My uncle served long periods in isolation with no food.”
“What do you think why this conflict is not coming to an end?”
“The west doesn’t this conflict to end.”
“How do you feel about the whole situation?”
“I have lost faith in my future. I am just worried about the future of my children.”
“Will you return if a solution is found where Assad remains in power?”
“The Syrian people will suffer anywhere rather than return to Syria and live under the Assad regime. They are all criminals, Assad and his regime.”
Another person I talked to gave his first name as Mustafa. He is an ethnic Kurd, also from Homs. He came to the camp about three years ago.
“Why did you leave your home,” I asked.
He said, “When disturbance started, I moved to Aleppo. When bombs started shattering windows in Aleppo, I fled to Turkey.”
“What are the reasons for this unrest and bloodshed in Syria?”
“The situation is very complex. USA, Russia, Iran and Israel have their own interests. Israel, by hoping to split Syria into three countries, could be expecting to safeguard its own borders. Russia knows that its base in Syria will go if Assad goes. USA remain ambivalent about the Syrian question. Iran is interfering in Syria, Egypt, and Lebanon for a number of reasons.”
I also spoke to Mohammad, an ethnic Arab from Syria.
I asked him as to why did he leave Syria.
He said, “They killed my nephew and wanted to recruit my sons into the army.”
I asked him if he has any hope for peaceful return to the homeland. He said, “I don’t have any hopes for peace.”
A room at the Nizip Container Kent, which is part of the Nizip-2 camp, is dedicated to the art work of the refugee children.
A child asks a simple question that no one can answer — When will the time come to return home?
The heart-rending drawing by teenage Zoya Zak shows a departing man but his shadow doesn’t want to let go of the home.
The efforts of the Turkish government are focused on the children, mainly their education, healthcare and general upbringing. In the Nizip-2 camp there are 2507 children. According to their age, they go to the kindergarten, the middle school or the high school. The education is based on the Syrian system. There are 95 Syrian and 17 Turkish teachers. The medium of instruction is Arabic, which is the mother tongue of almost all the children in the camp. In addition they are taught the Turkish and English languages.
Depending on the size of the family, each family unit is given one or two containers. The covered area of the container is 21 square meters, divided into three sections. Electricity and drainage system are connected to each container. There is dish antenna for satellite TV reception and there is also split or window-type air conditioner for each container.
There is cautious hope in the sense that the lives of the refugees in Turkey are in no immediate danger and their food and shelter is guaranteed.
The scars of trauma will remain there even when the pain subsides. Halil Uyumaz, the deputy governor of Gaziantep said, “They are good people. They were damaged psychologically but now they are in much better shape.”
The proportion between the rates of birth and death is a fair indicator to judge his words. Since the start of the camp some 5 years ago, there have been 37 deaths and 340 births.
Children are born optimists. Half of the population of the Nizip-2 camp is composed of children. The pain is still in their eyes but they dare to smile.
Syria is a manmade tragedy, a long series of war crimes. Behind the fancy words from all sides, there are foulest ambitions. The odious lake of pus is boiling under the woefully inadequate cover of civility.
The children of Syria are waiting for the world conscience to awaken.

──────────

◆ SET TASK 1 ◆
List the extracted data entries as a numbered list with blank lines omitted. Begin with the first entry and continue through the line containing "point(33,281)".

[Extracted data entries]

──────────

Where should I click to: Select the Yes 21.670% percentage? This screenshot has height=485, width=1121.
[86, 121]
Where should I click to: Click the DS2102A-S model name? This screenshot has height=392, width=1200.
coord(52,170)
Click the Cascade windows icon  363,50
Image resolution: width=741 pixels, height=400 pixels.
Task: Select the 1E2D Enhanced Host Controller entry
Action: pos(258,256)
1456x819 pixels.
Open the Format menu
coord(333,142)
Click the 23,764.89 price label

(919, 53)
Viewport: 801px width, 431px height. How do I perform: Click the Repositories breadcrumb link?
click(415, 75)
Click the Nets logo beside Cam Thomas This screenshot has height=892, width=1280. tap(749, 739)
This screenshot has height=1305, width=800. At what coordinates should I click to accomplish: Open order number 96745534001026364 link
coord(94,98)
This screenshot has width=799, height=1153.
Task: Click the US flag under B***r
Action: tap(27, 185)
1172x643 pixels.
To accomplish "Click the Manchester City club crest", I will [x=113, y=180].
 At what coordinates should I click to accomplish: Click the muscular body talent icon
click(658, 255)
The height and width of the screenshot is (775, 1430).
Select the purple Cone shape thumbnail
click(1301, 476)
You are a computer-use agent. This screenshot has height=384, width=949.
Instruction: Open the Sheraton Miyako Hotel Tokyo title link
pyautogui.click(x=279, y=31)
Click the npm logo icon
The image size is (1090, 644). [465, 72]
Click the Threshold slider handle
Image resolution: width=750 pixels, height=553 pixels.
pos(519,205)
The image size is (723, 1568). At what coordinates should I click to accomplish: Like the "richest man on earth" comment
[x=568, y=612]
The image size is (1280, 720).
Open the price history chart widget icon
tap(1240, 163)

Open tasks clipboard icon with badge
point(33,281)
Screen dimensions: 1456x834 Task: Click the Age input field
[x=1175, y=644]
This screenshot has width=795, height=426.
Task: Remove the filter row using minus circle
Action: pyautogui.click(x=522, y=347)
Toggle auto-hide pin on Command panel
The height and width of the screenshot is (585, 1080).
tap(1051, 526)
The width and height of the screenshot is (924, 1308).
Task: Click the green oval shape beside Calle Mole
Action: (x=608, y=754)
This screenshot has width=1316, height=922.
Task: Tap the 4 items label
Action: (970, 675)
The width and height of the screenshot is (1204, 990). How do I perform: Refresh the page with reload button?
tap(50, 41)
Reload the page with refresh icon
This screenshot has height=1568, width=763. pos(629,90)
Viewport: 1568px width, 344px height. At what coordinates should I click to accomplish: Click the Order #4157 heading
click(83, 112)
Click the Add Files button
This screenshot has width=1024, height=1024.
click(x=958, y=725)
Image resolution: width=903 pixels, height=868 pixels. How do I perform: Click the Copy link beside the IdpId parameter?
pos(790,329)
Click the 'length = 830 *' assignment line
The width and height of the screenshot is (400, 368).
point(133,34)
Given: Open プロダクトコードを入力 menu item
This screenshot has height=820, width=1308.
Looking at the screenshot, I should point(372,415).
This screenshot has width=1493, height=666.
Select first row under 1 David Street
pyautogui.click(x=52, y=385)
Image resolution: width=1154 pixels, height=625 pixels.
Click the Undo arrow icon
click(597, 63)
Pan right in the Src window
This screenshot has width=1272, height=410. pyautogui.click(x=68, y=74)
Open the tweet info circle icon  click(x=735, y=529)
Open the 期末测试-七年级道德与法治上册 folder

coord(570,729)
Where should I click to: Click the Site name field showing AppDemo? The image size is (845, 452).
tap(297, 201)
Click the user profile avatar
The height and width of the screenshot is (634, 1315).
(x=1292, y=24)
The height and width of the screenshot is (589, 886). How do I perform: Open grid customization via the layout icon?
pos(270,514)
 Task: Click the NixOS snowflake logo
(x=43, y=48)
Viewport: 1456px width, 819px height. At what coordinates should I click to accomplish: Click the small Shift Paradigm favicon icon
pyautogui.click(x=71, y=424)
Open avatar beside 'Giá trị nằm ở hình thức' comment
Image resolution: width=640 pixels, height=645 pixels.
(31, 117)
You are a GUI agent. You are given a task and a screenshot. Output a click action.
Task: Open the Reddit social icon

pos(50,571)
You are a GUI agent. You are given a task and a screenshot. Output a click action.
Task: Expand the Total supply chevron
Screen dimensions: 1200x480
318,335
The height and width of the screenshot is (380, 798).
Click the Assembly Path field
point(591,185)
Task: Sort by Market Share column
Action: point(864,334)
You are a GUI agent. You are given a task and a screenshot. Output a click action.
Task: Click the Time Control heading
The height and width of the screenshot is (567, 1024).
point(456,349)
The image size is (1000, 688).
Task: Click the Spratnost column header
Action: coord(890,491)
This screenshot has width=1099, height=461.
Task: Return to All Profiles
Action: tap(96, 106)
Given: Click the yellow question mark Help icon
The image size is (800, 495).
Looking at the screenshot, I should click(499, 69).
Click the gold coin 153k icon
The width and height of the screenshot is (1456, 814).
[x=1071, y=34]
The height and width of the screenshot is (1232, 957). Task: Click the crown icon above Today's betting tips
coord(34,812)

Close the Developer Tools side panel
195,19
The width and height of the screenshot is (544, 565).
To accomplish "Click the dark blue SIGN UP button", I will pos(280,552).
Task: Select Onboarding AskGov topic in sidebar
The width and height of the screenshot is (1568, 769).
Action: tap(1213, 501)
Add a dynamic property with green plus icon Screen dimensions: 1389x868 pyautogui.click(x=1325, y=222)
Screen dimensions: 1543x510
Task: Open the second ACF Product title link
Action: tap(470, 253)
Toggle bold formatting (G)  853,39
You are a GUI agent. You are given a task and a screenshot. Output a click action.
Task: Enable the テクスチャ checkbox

──────────

◆ SET TASK 2 ◆
According to the account of the Nizip-2 refugee camp, what is the covered area of each container given to a family?

◆ TASK SOLUTION 1 ◆
1. Where should I click to: Select the Yes 21.670% percentage? This screenshot has height=485, width=1121.
2. [86, 121]
3. Where should I click to: Click the DS2102A-S model name? This screenshot has height=392, width=1200.
4. coord(52,170)
5. Click the Cascade windows icon  363,50
6. Image resolution: width=741 pixels, height=400 pixels.
7. Task: Select the 1E2D Enhanced Host Controller entry
8. Action: pos(258,256)
9. 1456x819 pixels.
10. Open the Format menu
11. coord(333,142)
12. Click the 23,764.89 price label
13. (919, 53)
14. Viewport: 801px width, 431px height. How do I perform: Click the Repositories breadcrumb link?
15. click(415, 75)
16. Click the Nets logo beside Cam Thomas This screenshot has height=892, width=1280. tap(749, 739)
17. This screenshot has height=1305, width=800. At what coordinates should I click to accomplish: Open order number 96745534001026364 link
18. coord(94,98)
19. This screenshot has width=799, height=1153.
20. Task: Click the US flag under B***r
21. Action: tap(27, 185)
22. 1172x643 pixels.
23. To accomplish "Click the Manchester City club crest", I will [x=113, y=180].
24.  At what coordinates should I click to accomplish: Click the muscular body talent icon
25. click(658, 255)
26. The height and width of the screenshot is (775, 1430).
27. Select the purple Cone shape thumbnail
28. click(1301, 476)
29. You are a computer-use agent. This screenshot has height=384, width=949.
30. Instruction: Open the Sheraton Miyako Hotel Tokyo title link
31. pyautogui.click(x=279, y=31)
32. Click the npm logo icon
33. The image size is (1090, 644). [465, 72]
34. Click the Threshold slider handle
35. Image resolution: width=750 pixels, height=553 pixels.
36. pos(519,205)
37. The image size is (723, 1568). At what coordinates should I click to accomplish: Like the "richest man on earth" comment
38. [x=568, y=612]
39. The image size is (1280, 720).
40. Open the price history chart widget icon
41. tap(1240, 163)
42. Open tasks clipboard icon with badge
43. point(33,281)

◆ TASK SOLUTION 2 ◆
21 square meters